Sonata II en Ré mineur (RV 12). Preludio Largo / Corrente Allegro / Giga Allegro / Gavotta Presto
Toccata pour clavecin en Sol Majeur, (Guillaume Rebinguet Sudre)
Sonata en Ré Majeur (RV 10). Preludio a Capriccio / Allegro / Adagio / Allegro
Concerto pour violoncelle en Sol mineur (RV 416), Adagio
Sonata VII en Do mineur (RV6). Preludio Andante / Corrente Allegro / Grace / Allemanda Allegro
Preludio pour théorbe en Sib Majeur, (Guillaume Rebinguet Sudre)
Sonata XI en Mib Majeur (RV 756).

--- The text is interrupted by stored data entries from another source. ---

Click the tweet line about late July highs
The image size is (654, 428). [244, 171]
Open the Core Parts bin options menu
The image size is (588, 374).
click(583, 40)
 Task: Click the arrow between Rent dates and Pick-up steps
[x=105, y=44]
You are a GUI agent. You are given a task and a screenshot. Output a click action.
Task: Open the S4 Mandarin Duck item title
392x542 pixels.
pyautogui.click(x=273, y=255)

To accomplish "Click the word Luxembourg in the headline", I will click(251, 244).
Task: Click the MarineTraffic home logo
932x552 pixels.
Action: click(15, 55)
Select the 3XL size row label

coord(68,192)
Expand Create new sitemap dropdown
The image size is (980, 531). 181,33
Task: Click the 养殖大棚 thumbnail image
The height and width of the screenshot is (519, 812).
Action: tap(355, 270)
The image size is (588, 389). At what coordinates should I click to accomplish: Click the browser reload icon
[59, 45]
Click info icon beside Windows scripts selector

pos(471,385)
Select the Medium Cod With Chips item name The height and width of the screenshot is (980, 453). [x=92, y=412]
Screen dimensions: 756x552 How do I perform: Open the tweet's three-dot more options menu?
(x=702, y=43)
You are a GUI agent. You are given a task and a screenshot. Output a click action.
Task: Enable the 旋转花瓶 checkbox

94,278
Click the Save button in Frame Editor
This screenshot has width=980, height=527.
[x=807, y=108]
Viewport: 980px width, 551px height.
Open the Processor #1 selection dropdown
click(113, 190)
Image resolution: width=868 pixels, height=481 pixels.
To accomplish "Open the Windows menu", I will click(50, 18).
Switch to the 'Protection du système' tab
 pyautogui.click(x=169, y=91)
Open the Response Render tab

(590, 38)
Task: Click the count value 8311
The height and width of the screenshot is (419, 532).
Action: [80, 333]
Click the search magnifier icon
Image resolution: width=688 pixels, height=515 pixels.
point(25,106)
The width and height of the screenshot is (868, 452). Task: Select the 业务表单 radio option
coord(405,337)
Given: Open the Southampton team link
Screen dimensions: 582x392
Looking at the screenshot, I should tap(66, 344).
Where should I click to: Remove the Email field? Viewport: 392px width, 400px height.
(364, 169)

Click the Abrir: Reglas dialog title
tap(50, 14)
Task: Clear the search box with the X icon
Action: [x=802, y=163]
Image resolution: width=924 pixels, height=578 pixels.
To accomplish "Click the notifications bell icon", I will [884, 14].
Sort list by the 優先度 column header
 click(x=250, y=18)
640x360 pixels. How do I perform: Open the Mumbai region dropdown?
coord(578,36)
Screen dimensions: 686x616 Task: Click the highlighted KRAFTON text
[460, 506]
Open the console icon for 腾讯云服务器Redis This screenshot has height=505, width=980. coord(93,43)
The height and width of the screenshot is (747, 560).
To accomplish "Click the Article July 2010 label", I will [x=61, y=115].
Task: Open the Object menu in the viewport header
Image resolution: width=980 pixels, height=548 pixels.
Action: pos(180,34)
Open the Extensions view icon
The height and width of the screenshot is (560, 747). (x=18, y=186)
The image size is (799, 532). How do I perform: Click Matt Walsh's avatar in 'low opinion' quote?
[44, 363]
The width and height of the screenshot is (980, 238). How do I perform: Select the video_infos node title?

Preludio Largo / Allemanda Allegro / Sarabanda Andante / Giga Allegro

Ensemble Hexaton :
Guillaume REBINGUET SUDRE, violon Andrea Frandsen et Christian Rault, 2023, d’après Niccolo Amati, Crémone, vers 1650
Etienne MANGOT, violoncelle Gérard Sambot, 2016, d’après Domenico Montagnana, Venise, vers 1720
Simon WADDELL, théorbe Lourdes Uncilla, 2019, d’après anonyme du XVIIème siècle
Clément GEOFFROY, clavecin Guillaume Rebinguet Sudre, 2022, d’après un modèle italien anonyme, Naples, vers 1650

1 CD digipack, L’Encelade, 2024, 60′

Ne vous fiez pas au bon goût pour le moins approximatif dont font preuve les photos de pochette et de livret. Voici un disque qui vaut bien mieux que le décorum un brin aléatoire dans lequel il se pare.  De Guillaume Rebinguet Sudre nous avions émis des réserves sur son interprétation, très (trop) personnelle au risque d’être clivante du premier livre des Sonates & Partitas de Jean-Sébastien Bach (L’Encelade, 2022). Le revoici aujourd’hui en compagnie de l’Ensemble Hexaton, dont il est par ailleurs le fondateur, pour un programme tout entier dédié (ou presque) à Antonio Vivaldi, retrouvant là une proximité avec le répertoire vénitien du dix-huitième siècle l’ayant amené à s’intéresser aux Sonates pour violon de Tomaso Albinoni pour un premier disque très hautement recommandable (L’Encelade, 2012).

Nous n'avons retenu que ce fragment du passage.